# cupyd
[![PyPI - Version](https://img.shields.io/pypi/v/cupyd)](https://pypi.org/project/cupyd/)
![Python Version from PEP 621 TOML](https://img.shields.io/python/required-version-toml?tomlFilePath=https%3A%2F%2Fraw.githubusercontent.com%2Fjalorub%2Fcupyd%2Frefs%2Fheads%2Fmain%2Fpyproject.toml&style=flat-square)
[![GitHub Actions Workflow Status](https://img.shields.io/github/actions/workflow/status/jalorub/cupyd/ci.yaml?style=flat-square)](https://github.com/jalorub/cupyd/actions/workflows/ci.yaml?query=branch%3Amain++)
[![Coverage Status](https://coveralls.io/repos/github/jalorub/cupyd/badge.svg)](https://coveralls.io/github/jalorub/cupyd)
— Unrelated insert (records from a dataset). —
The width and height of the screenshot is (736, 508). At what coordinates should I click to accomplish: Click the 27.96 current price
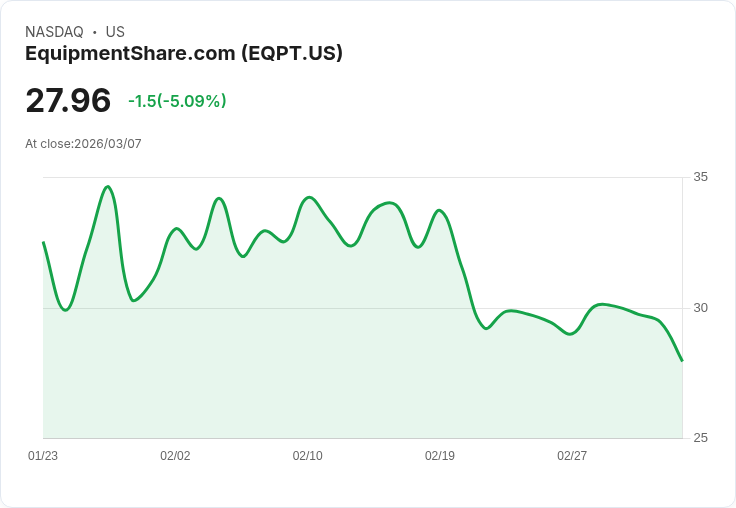point(68,101)
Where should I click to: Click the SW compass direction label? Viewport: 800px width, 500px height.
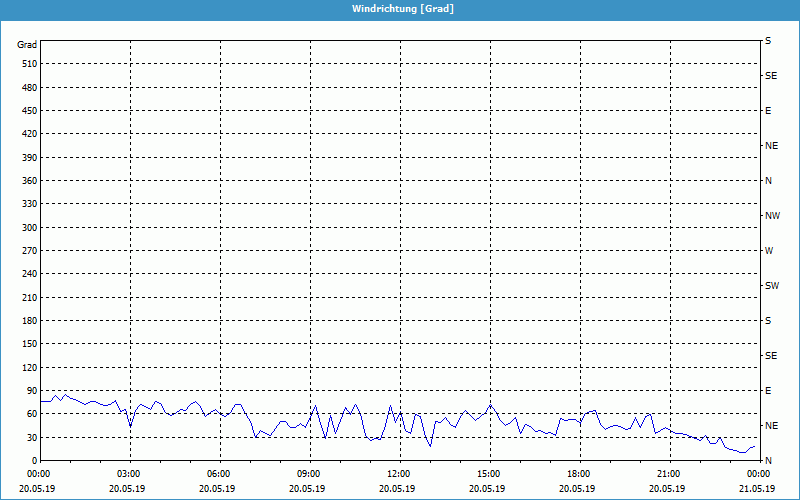click(x=771, y=286)
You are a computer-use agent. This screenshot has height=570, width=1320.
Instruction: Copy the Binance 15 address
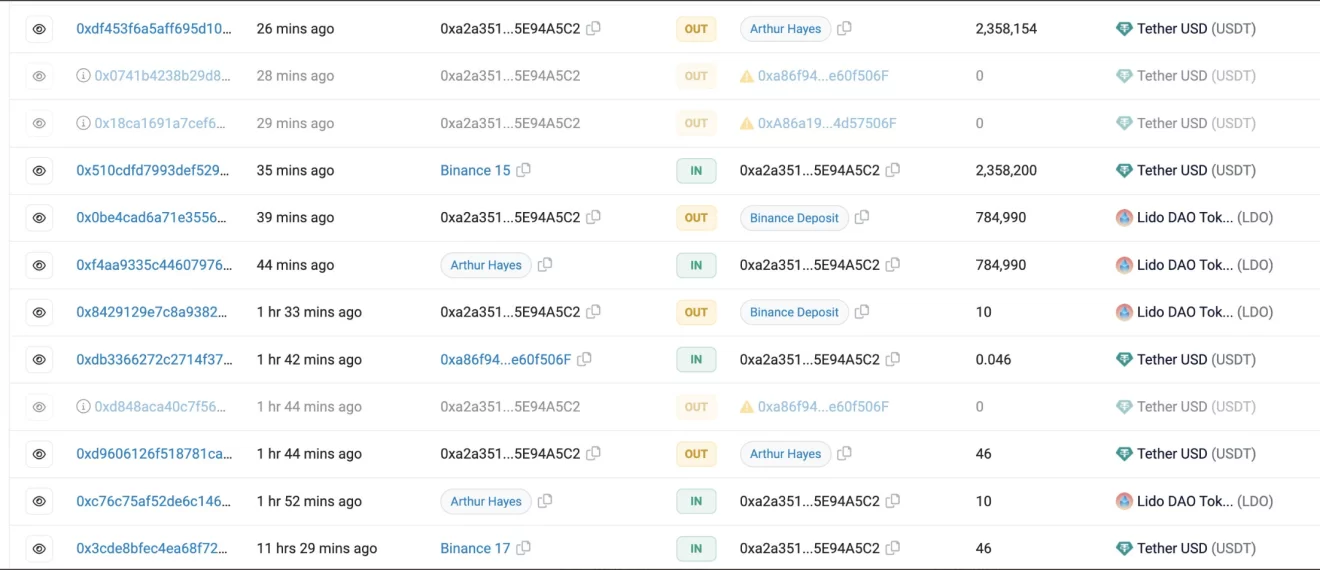(x=523, y=170)
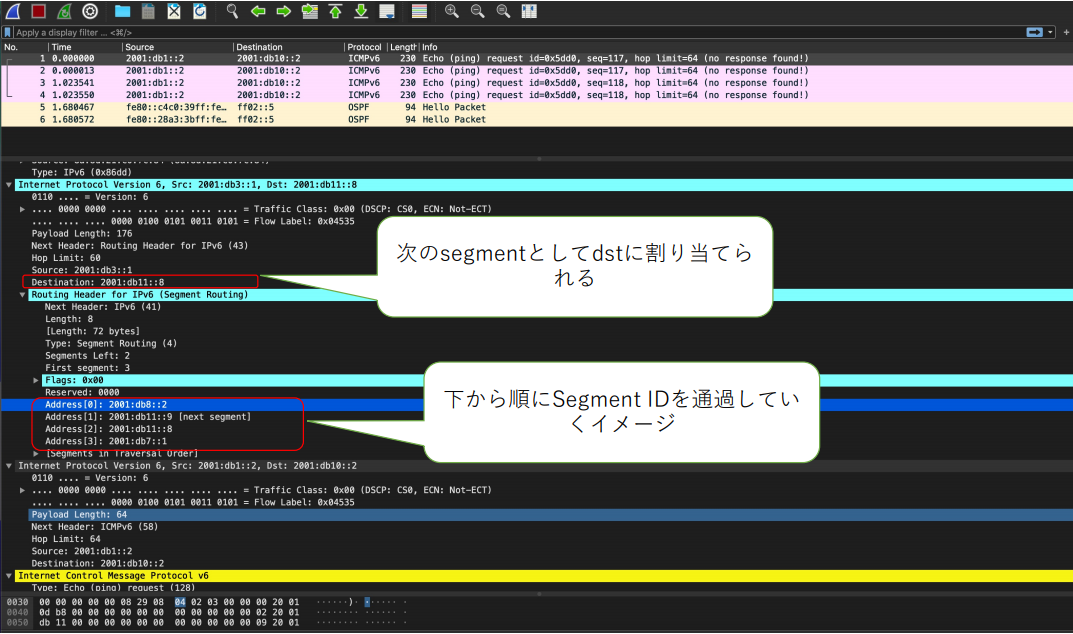Stop the running capture
This screenshot has width=1073, height=634.
pyautogui.click(x=38, y=11)
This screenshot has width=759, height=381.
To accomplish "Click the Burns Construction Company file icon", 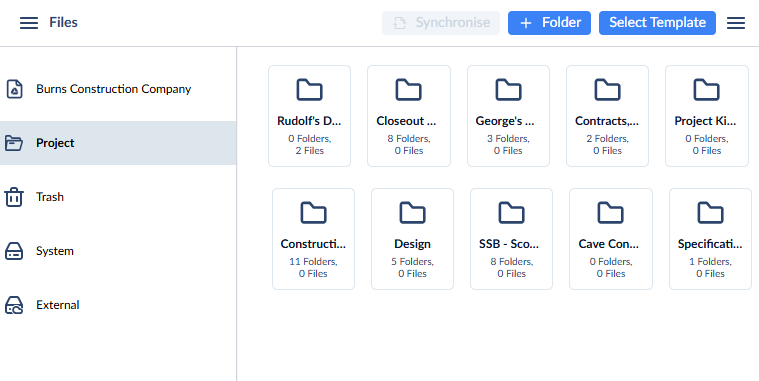I will [14, 89].
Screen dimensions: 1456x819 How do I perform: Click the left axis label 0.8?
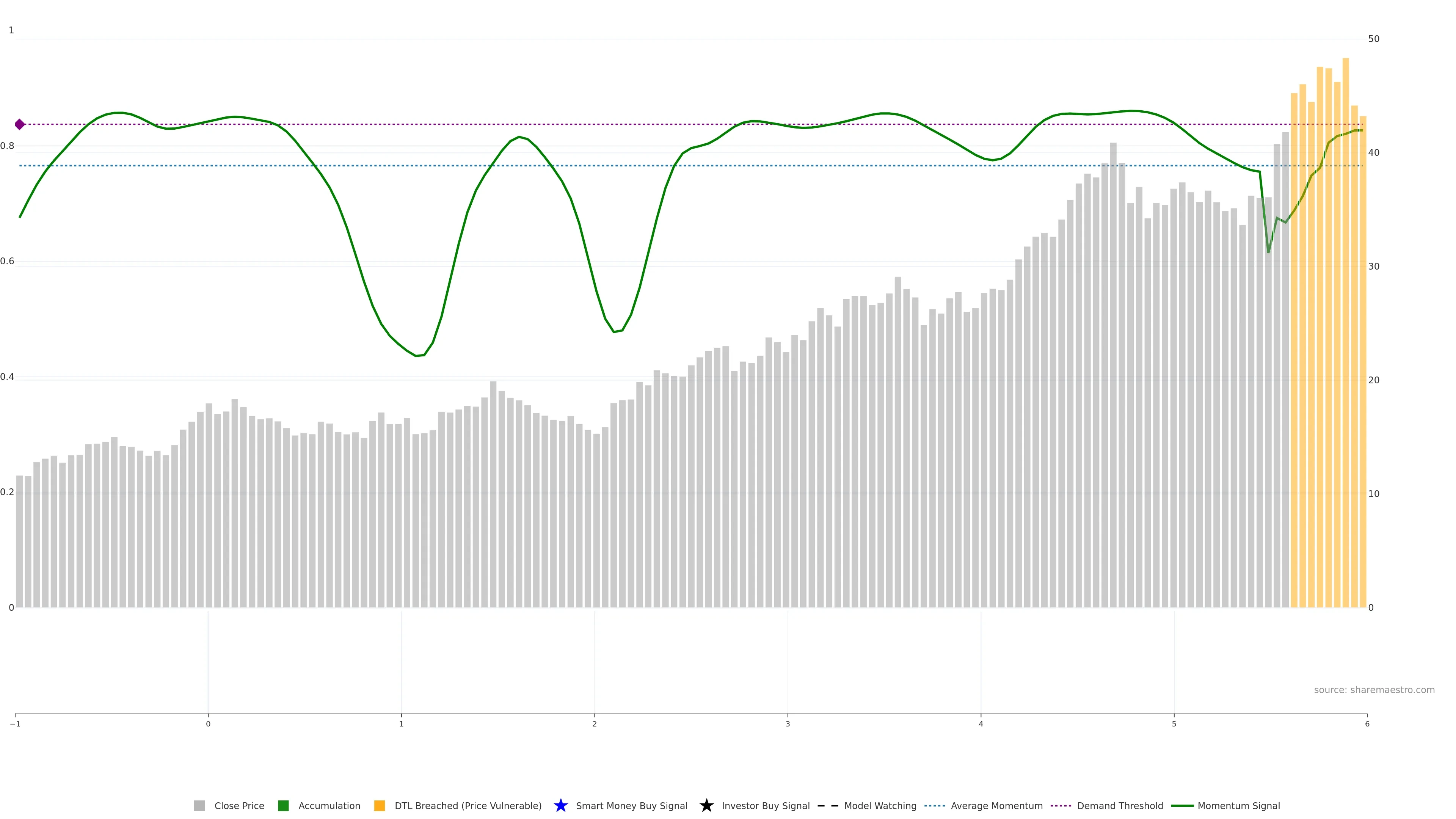pos(7,146)
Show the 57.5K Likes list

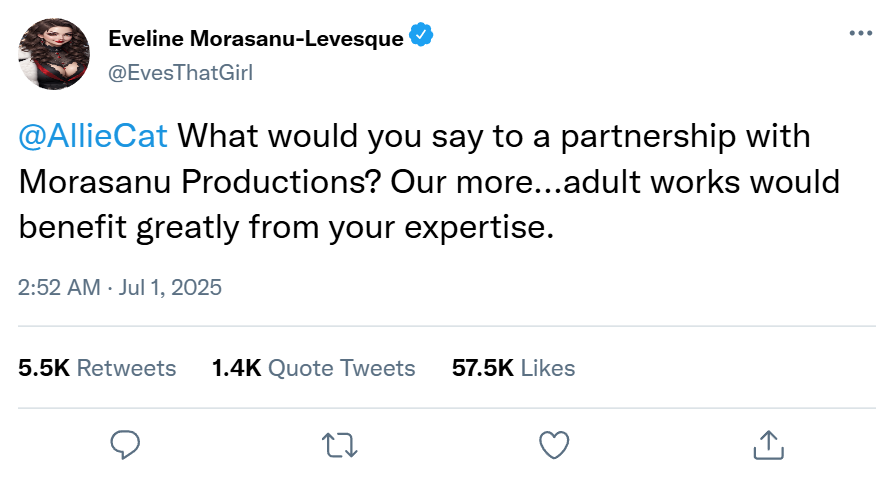click(x=513, y=368)
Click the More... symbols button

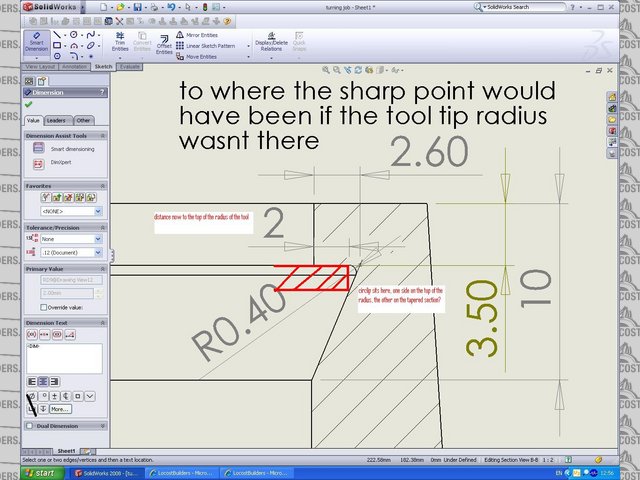pyautogui.click(x=59, y=409)
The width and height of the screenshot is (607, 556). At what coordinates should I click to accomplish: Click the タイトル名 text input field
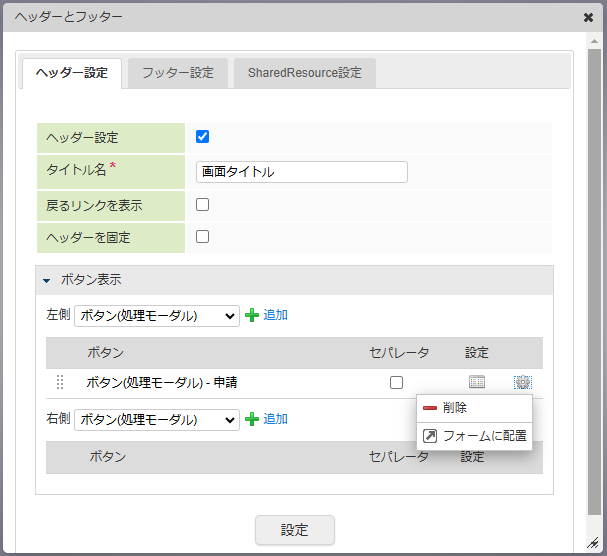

[![PyPI - Downloads](https://img.shields.io/pypi/dm/cupyd?style=flat-square)](https://pypistats.org/packages/cupyd)
__
/\ \
___ __ __ _____ __ __ \_\ \
/'___\ /\ \/\ \ /\ '__`\ /\ \/\ \ /'_` \
/\ \__/ \ \ \_\ \ \ \ \L\ \ \ \ \_\ \ /\ \L\ \
\ \____\ \ \____/ \ \ ,__/ \/`____ \ \ \___,_\
\/____/ \/___/ \ \ \/ `/___/> \ \/__,_ /
\ \_\ /\___/
\/_/ \/__/
Python framework to create your own ETLs.
## Features
- Simple but powerful syntax.
- Modular approach that encourages re-using components across different ETLs.
- Parallelism out-of-the-box without the need of writing multiprocessing code.
- Very compatible:
- Runs on Unix, Windows & MacOS.
- Python >= 3.9
- Lightweight:
- No dependencies for its core version.
- [WIP] API version will require [Falcon](https://falcon.readthedocs.io/en/stable/index.html),
which is a minimalist ASGI/WSGI framework that doesn't require other packages to work.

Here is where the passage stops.